Villingen-Schwenningen - Der Winter hat die Stadt seit gestern fest im Griff. Nach den nächtlichen und morgendlichen starken Schneefällen hatten die Mitarbeiter der Technischen Dienste (TDVS) der Stadt und zehn Privatunternehmen allerhand zu tun.

Morgens um 3 Uhr sei es mit 30 Fahrzeugen in Villingen und 22 in Schwenningen losgegangen, berichtete Joachim Debus von der TDVS. Bis 14 Uhr waren allein in Schwenningen 36 Mitarbeiter unterwegs, um die Straßen und Wege von den Schneemassen zu befreien.

Zuerst kamen die Hauptstraßen und Buslinien dran, dann nach Priorität die anderen Straßen. In Schwenningen waren fünf kleine Fahrzeuge mit Handkolonnen von je drei Mann unterwegs, in Villingen sechs. Sie räumten öffentliche Gehwege und Bushaltestellen. Am späten Vormittag zwischen 10 und 12 Uhr habe sich die Situation noch einmal zugespitzt. In dieser Zeit kam viel Schnee in relativ kurzer Zeit herunter. Die Straßen in der Stadt waren im Nu weiß und es ging nur im Schneckentempo voran.

Um 17 Uhr wurde noch einmal eine Streurunde auf den Hauptstraßen und Buslinien gefahren, denn die Temperaturen hatten schon wieder angezogen, so dass die Straßen glatt wurden. Pro Streufahrzeug werden vier Kubikmeter Salz geladen. Eineinhalb Ladungen je Tour seien erforderlich, so Debus. Je nach Schneefall rücken die Männer heute Nacht ab 3 Uhr wieder aus.

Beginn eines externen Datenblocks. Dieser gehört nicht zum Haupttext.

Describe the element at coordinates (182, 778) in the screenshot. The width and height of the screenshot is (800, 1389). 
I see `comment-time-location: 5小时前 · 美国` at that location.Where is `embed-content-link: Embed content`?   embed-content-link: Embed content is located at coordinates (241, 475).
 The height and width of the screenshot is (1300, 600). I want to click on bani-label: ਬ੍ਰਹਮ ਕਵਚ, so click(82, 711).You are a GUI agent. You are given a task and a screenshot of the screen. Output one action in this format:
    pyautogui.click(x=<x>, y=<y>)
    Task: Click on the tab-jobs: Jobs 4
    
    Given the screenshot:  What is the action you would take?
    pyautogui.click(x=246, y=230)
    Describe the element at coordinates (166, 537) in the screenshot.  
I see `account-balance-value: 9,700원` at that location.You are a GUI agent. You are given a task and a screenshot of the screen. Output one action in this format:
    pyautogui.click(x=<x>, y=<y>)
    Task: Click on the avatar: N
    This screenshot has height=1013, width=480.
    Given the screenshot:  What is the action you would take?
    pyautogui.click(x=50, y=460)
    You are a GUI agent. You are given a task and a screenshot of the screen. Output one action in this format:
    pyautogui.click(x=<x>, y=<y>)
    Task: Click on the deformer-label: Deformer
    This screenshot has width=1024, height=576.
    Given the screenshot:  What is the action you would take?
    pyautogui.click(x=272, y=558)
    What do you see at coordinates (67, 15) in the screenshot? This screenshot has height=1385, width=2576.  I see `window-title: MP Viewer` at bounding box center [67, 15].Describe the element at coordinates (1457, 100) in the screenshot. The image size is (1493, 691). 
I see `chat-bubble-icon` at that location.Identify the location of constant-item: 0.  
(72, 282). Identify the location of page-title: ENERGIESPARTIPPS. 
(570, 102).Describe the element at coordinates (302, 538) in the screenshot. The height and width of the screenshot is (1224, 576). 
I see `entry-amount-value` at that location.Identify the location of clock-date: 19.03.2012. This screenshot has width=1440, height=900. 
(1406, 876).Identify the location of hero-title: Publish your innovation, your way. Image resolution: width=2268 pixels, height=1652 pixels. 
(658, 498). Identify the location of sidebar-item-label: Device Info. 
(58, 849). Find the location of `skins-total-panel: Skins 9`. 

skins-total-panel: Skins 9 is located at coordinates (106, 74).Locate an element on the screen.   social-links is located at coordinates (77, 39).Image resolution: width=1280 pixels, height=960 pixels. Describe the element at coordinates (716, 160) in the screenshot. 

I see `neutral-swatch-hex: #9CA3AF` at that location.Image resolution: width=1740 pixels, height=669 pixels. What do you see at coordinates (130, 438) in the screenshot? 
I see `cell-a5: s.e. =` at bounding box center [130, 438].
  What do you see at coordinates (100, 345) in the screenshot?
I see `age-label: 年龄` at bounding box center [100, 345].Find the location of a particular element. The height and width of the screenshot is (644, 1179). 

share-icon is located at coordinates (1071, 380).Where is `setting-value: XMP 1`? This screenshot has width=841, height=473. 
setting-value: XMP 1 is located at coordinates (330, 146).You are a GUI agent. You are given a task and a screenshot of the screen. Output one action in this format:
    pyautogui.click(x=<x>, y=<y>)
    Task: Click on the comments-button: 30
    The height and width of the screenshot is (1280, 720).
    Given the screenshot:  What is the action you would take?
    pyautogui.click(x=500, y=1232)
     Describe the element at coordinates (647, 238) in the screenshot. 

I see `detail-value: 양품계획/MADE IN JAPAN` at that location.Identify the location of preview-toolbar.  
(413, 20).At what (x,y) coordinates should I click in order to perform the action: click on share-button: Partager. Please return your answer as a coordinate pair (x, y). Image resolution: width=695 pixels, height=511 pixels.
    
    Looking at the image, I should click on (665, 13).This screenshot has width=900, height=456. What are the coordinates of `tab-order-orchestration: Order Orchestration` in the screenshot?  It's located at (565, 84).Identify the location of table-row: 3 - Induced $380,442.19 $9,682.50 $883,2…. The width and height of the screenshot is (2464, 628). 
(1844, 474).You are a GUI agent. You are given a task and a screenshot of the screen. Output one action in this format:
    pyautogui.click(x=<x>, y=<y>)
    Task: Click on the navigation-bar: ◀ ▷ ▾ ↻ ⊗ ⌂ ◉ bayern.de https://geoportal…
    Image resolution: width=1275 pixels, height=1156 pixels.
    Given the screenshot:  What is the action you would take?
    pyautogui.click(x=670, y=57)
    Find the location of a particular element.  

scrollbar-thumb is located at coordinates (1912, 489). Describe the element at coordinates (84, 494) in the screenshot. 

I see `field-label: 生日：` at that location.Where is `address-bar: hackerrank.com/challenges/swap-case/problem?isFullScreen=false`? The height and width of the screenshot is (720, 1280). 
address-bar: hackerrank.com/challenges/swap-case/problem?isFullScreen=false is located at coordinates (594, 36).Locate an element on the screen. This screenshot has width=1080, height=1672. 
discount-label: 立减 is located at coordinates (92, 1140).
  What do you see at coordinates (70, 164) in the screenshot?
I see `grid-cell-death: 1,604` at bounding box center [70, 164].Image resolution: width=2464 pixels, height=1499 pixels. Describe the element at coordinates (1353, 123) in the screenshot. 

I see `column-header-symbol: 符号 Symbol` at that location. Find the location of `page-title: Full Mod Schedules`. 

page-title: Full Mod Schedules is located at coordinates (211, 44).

Räumfahrzeug kommt oft nicht durch

Auf ihren Touren erleben sie allerhand, weiß Joachim Debus. Da drohen die Anwohner mit der Schneeschaufel, wenn die weiße Pracht vor die Einfahrt geschoben wird. Unvernünftige Autofahrer parken enge Straßen beidseitig zu, so dass ein Räumfahrzeug erst gar nicht durchkomme. Da heiße es immer wieder, Ruhe bewahren und freundlich bleiben, auch wenn bei den Fahrern nach vielen Stunden Arbeit hinterm Steuer ihres Räumfahrzeuges die Nerven blank liegen.

Die Polizei hatte laut Pressesprecher Harry Hurtz nicht allzu viele Vorkommnisse aufgrund des Schnees zu vermelden. Ganz offensichtlich seien die Autofahrer vorsichtig gefahren und hätten ihre Geschwindigkeit an die Witterung angepasst, freute sich Hurtz.

Trotzdem seien einige Fahrzeuge hängen geblieben, sei es, weil sie keine guten Winterreifen hatten oder die Situation unterschätzten. Dies werde sich nicht vermeiden lassen. "Einzelfälle gibt es immer wieder."

Eines der Verkehrsopfer ist eine 56-jährige Frau, die mit ihrem Auto am Mittwoch gegen 21.40 Uhr an einem Bahnübergang im Zollhäusleweg falsch abbog, so dass sie auf den Schienen und im Gleisbett landete und den Bahnverkehr blockierte. Ein herannahender Zug konnte im Bahnhof Schwenningen gerade noch rechtzeitig gestoppt werden.

Die 56-jährige fuhr laut Polizei Richtung Bad Dürrheim und bog bei Dunkelheit und Schneetreiben in der Annahme, sie sei schon an der gewünschten Einmündung, nach rechts Richtung Bad Dürrheim ab. Zu früh. Sie befand sich mitten auf einem Bahnübergang und holperte ins Gleisbett, wo sie mit ihrem Auto stecken blieb.

Der Zugverkehr musste angehalten und für etwa 30 Minuten unterbrochen werden. Zur Bergung des Fahrzeugs war ein Abschleppwagen notwendig. Nach bisherigen Erkenntnissen entstand am Auto nur ganz geringer und an den Bahnanlagen kein Sachschaden.